Technology Leaders Once Called for AI Regulation. Now the Message is “Slow Down”

The other night I attended a press luncheon hosted by a company called Box. Other guests included the leaders of two data-focused companies, Datadog and MongoDB. Typically, executives are on their best behavior at these soirées, especially when the discussion is recorded like this one. So I was startled by a conversation with boxing CEO Aaron Levie, who told us that he had to make a hard stop at dessert because he was flying to Washington, DC that evening. He was on his way to a special interest day called TechNet Day, where Silicon Valley meets with dozens of members of Congress to determine what the (uninvited) public will have to live with. And what did he want from this legislation? “As little as possible,” Levie replied. “I will be solely responsible for stopping the government.”

He joked about that. Somehow. He went on to say that while it makes sense to regulate clear abuses of AI like deepfakes, it is still far too early to think about restrictions such as forcing companies to submit large language models to state-approved AI cops or chatbots Things like checking bias or the ability to hack real infrastructure. As an example of this, he pointed to Europe, which has already introduced restrictions on AI not make. “What Europe is doing is quite risky,” he said. “There is a view in the EU that if you regulate first you create an atmosphere of innovation,” Levie said. “This has been empirically proven to be false.”

Levie’s comments contradict a standard position among Silicon Valley AI elites like Sam Altman. “Yes, regulate us!” They say. But Levie finds that consensus falls apart when it comes to what exactly the laws should say. “We as a tech industry don’t know what we’re actually asking for,” Levie said. “I’ve never been to a dinner with more than five AI people where there was a single agreement on how to regulate AI.” Not, that it would be important – Levie believes that dreams of a comprehensive AI law are doomed to failure. “The good news is that the US could never be coordinated in this way. There simply won’t be an AI law in the US.”

Levie is known for his irreverent garrulousness. But in this case, he’s simply more open than many of his colleagues, whose “please regulate us” position is a kind of sophisticated tug-of-war. TechNet Day’s only public event, at least as far as I could tell, was a livestreamed panel discussion on AI innovation featuring Kent Walker, Google’s president of global affairs, and Michael Kratsios, the youngest U.S. chief technology officer and now senior executive at, participated in scaling AI. These panelists believed that the administration should focus on protecting U.S. leadership in this area. While they acknowledged that the technology poses risks, they argued that existing laws largely cover the potential dangers.

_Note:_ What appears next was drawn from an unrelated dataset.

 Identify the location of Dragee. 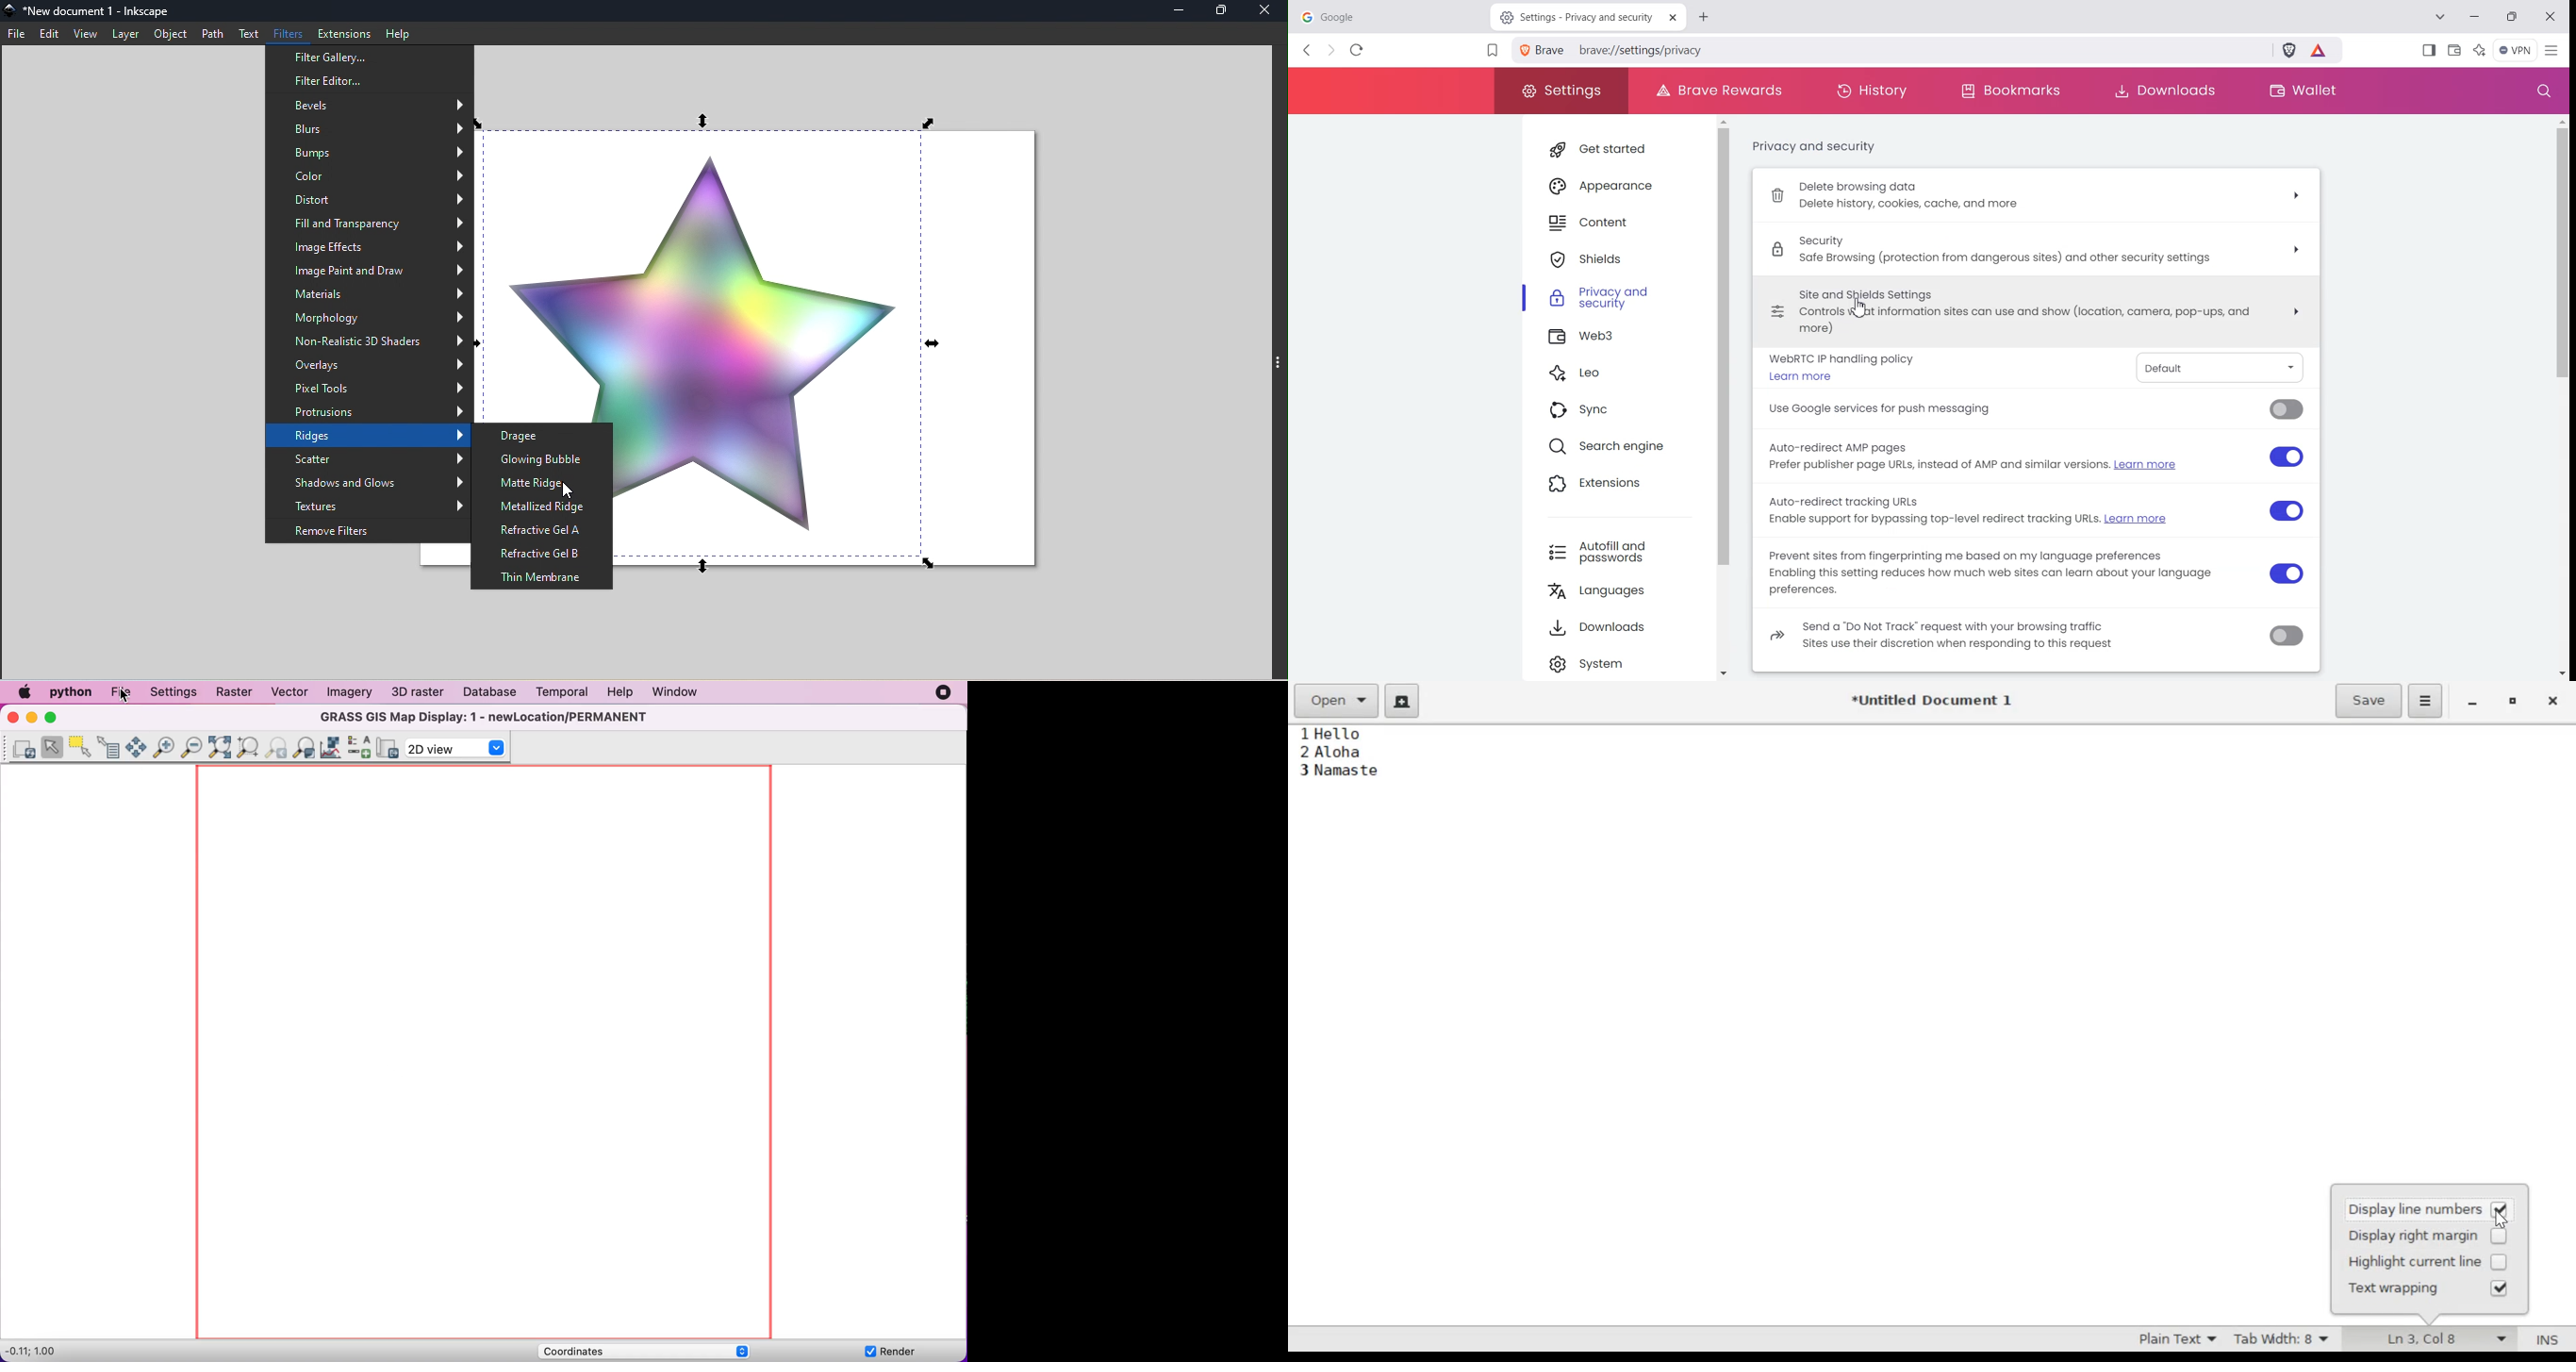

Google’s Walker seemed particularly concerned that some states were developing their own AI legislation. “In California alone, there are 53 different AI bills pending in the legislature today,” he said, and he wasn’t bragging. Walker, of course, knows that this Congress has little ability to keep the government itself afloat, and the prospect of both chambers successfully juggling this hot potato in an election year is as unlikely as Google bringing back the eight authors of the Transformer paper sets.

The US Congress has a bill pending. And the bills keep coming – some perhaps less meaningful than others. This week, Rep. Adam Schiff, a California Democrat, introduced a bill called the Generative AI Copyright Disclosure Act of 2024. It requires large language models to submit to the Copyright Office “a sufficiently detailed summary of all copyrighted works used…in the training.” Data set.” It is not clear what “sufficiently detailed” means. Would it be okay to say, “We just scraped the open net?” Schiff’s staff told me they would adopt a measure in the EU’s AI law.